Cultural context also shapes who becomes a target and which issues drive a firestorm. A six-month comparison of trending content on Twitter (United States) and Weibo (China) in 2019 found that American users were more likely to target government and politics and to mobilise collective action against them, while Chinese users were more likely to target corporations and media organisations. American firestorms tended to criticise ability-related failures, such as poor quality, performance, or competence, while Chinese firestorms tended to criticise social-responsibility failures, such as ethical lapses or unfair treatment. The threshold for an event to become a firestorm was also significantly higher on Weibo than on Twitter, with a story needing roughly twenty times more sharing to reach trending status.

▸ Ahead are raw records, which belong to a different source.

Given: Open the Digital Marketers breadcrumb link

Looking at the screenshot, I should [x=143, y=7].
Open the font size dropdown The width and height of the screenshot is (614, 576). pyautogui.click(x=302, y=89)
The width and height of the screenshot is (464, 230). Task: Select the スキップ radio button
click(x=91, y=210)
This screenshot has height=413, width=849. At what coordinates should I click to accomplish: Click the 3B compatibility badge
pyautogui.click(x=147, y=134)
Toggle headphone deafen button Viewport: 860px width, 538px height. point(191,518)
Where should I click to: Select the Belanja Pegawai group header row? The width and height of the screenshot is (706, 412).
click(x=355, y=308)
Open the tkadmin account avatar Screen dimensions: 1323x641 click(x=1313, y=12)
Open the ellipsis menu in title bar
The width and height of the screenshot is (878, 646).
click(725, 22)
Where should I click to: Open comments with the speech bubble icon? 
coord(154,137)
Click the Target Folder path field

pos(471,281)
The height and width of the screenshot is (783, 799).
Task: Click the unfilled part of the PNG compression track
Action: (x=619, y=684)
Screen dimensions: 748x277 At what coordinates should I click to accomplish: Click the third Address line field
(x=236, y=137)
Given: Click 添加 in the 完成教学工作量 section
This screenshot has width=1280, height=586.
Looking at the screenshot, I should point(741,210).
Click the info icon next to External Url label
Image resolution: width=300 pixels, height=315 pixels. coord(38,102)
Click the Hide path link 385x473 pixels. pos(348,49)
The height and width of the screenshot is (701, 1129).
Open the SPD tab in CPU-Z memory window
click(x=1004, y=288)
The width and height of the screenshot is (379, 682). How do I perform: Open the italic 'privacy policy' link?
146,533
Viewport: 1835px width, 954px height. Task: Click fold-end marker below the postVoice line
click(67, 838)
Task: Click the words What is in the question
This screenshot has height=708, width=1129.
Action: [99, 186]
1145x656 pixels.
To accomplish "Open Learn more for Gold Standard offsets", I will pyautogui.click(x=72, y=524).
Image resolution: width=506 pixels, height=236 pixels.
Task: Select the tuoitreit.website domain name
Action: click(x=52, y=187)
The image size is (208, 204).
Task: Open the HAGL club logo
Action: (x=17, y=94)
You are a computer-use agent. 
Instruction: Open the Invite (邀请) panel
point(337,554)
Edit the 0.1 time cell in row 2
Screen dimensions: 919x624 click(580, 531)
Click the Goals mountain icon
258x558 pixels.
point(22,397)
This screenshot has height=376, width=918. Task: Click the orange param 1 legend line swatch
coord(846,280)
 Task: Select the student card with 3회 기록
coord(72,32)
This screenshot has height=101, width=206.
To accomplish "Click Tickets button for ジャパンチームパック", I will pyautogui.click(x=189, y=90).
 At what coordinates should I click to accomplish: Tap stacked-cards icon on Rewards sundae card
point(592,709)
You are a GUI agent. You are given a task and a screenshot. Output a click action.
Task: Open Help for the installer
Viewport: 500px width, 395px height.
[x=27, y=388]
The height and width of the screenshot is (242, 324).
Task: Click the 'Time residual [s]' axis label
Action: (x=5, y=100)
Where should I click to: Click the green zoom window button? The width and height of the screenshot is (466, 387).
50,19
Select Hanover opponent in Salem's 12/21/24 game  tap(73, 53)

== Well-documented examples ==
- Karl-Theodor zu Guttenberg plagiarism affair (2011): online debate over allegations of plagiarism in the doctoral dissertation of the then German federal minister of defence, which led to the revocation of his PhD and his resignation.
- Christian Wulff corruption allegations (2011 to 2012): social media amplification of corruption accusations against the then German federal president, contributing to his resignation; the underlying allegations were later rejected as unfounded.
- McDonald's #McDStories campaign (2012): a Twitter hashtag promoting McDonald's was hijacked within hours by users posting negative experiences and complaints; the company stopped promoting #McDStories two hours after launching it.
- #deleteUber (2017): a Twitter campaign protesting Uber's perceived response to a taxi strike during demonstrations at United States airports, leading to widespread account deletions.
- United Airlines passenger removal (2017): the forcible removal of a passenger from an overbooked flight, captured on video by other passengers and circulated globally within hours.

== Corporate and organisational responses ==
Firm responses to negative comments in brand communities have been described as falling into two main types. Disengaging responses try to shut down the public conversation or move it elsewhere; they include silence, suggesting that the customer switch to a private channel, and offering compensation directly. Engaging responses deal with the complaint in the public thread, either with empathy (sympathy or reassurance) or explanation (reasons for what went wrong).

In one large sample, firms replied at least once to 70% of complaints, with 93% of first replies arriving within an hour. Channel changes and apologies were the most common types; explanations and compensation were comparatively rare. The effectiveness of a response can depend on the emotion in the original post: explanations are better at calming angry or disgusted complaints, while empathy works better on sad or disappointed ones.

== Effects ==
Documented consequences for the targets of online firestorms include damage to reputation, loss of customer goodwill, customer defection, and in some cases measurable drops in sales and share price. Evidence on financial impact is mixed, with firms that hold strong prior reputations often recovering quickly. Online firestorms have also contributed to the resignation of public figures, including Karl-Theodor zu Guttenberg and Christian Wulff in Germany in 2011.